* Supplied data
- - -

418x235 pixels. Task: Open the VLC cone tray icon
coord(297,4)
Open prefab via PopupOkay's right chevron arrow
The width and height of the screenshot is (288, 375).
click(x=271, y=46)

- - -

* The exercise
Copy each of the items above line by line, keeping every character unchanged.

* Task solution
418x235 pixels. Task: Open the VLC cone tray icon
coord(297,4)
Open prefab via PopupOkay's right chevron arrow
The width and height of the screenshot is (288, 375).
click(x=271, y=46)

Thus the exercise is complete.